Many people have wondered why, given his reckless cheating, Tiger Woods didn’t have a crisis manager (or “cleaner,” like Harvey Keitel’s character in Pulp Fiction or the title character in Michael Clayton) ready to clean up potential messes.
It turns out he did, and his crisis managers bailed him out of sticky situations with women more than once before he knew about his sordid double life.
According to TMZ, Woods’ lawyers and PR firm got him out of a messy situation over an Orlando woman he hooked up with even before he was married.
Theresa Rogers, perhaps?
Whoever it was, Tiger had met a waitress at an Orlando bar and the two drove off together, pulling over and stopping on the side of a remote road.
A police car drove by and an officer became suspicious. There was an exchange between the officer and Tiger, but no one was arrested or cited.
Tiger had “fixers” on speed dial, but they could only do so much.
Tiger’s PR firm and lawyer were worried the woman might sell the story and “negotiated a carefully-crafted settlement” with her to keep her quiet.
There were other situations where Tiger’s team resolved messy situations with women that “could reflect negatively on his squeaky-clean image.”
His reps were especially worried because of the morals clauses in contracts Tiger had signed (Accenture dumped him as its pitchman yesterday).
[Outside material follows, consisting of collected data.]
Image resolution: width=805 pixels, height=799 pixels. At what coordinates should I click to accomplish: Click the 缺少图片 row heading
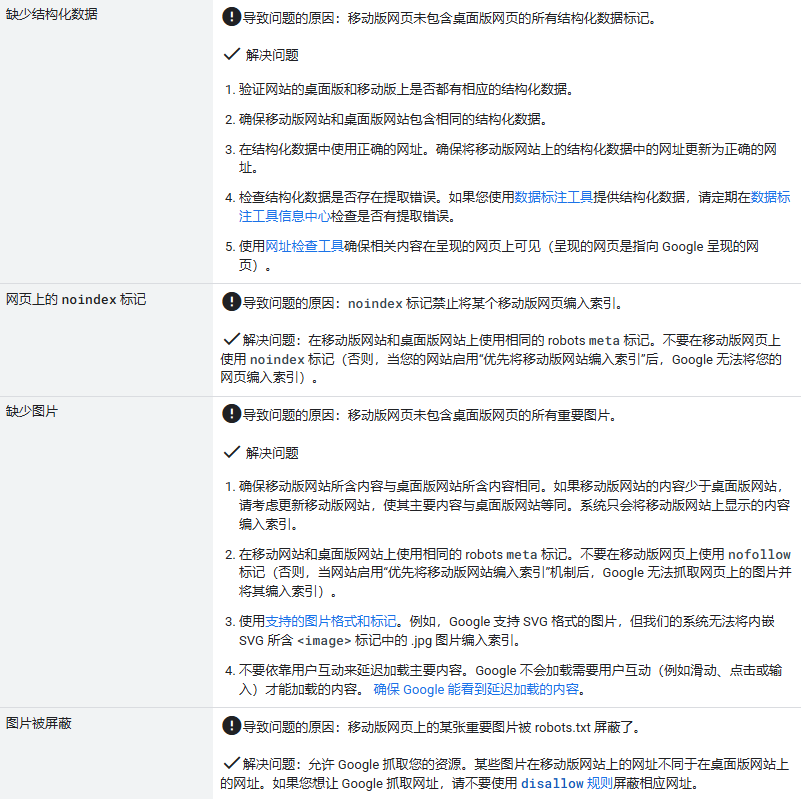tap(32, 412)
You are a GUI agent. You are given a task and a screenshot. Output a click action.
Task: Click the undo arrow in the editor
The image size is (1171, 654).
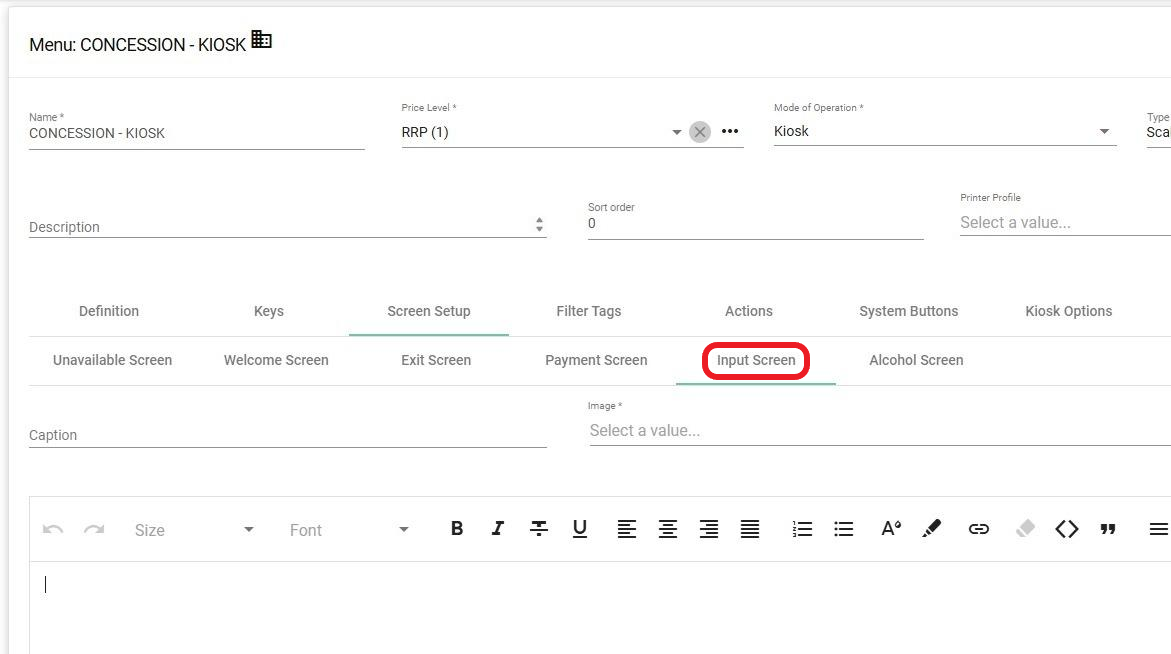51,529
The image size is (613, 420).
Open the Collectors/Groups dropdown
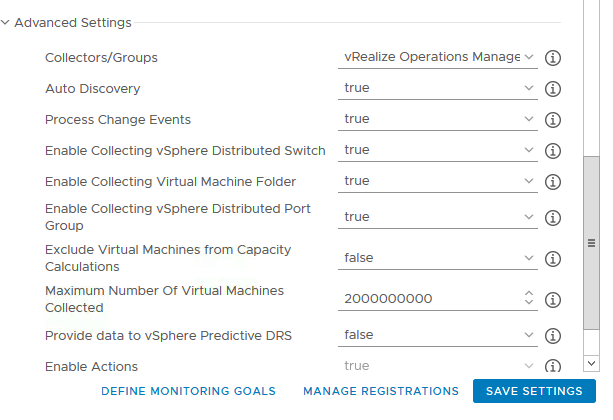point(437,58)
While the cleaners did a good job for years, they were in over their heads with the crap Tiger pulled that ultimately blew the lid off the scandal.
After all, the National Enquirer outed his affair with Rachel Uchitel after he had her flown to Australia to be with him. Hard to explain that away.
Even harder to clean up, even for professionals? Getting attacked by a golf-club wielding wife and crashing your car after she reads the Enquirer.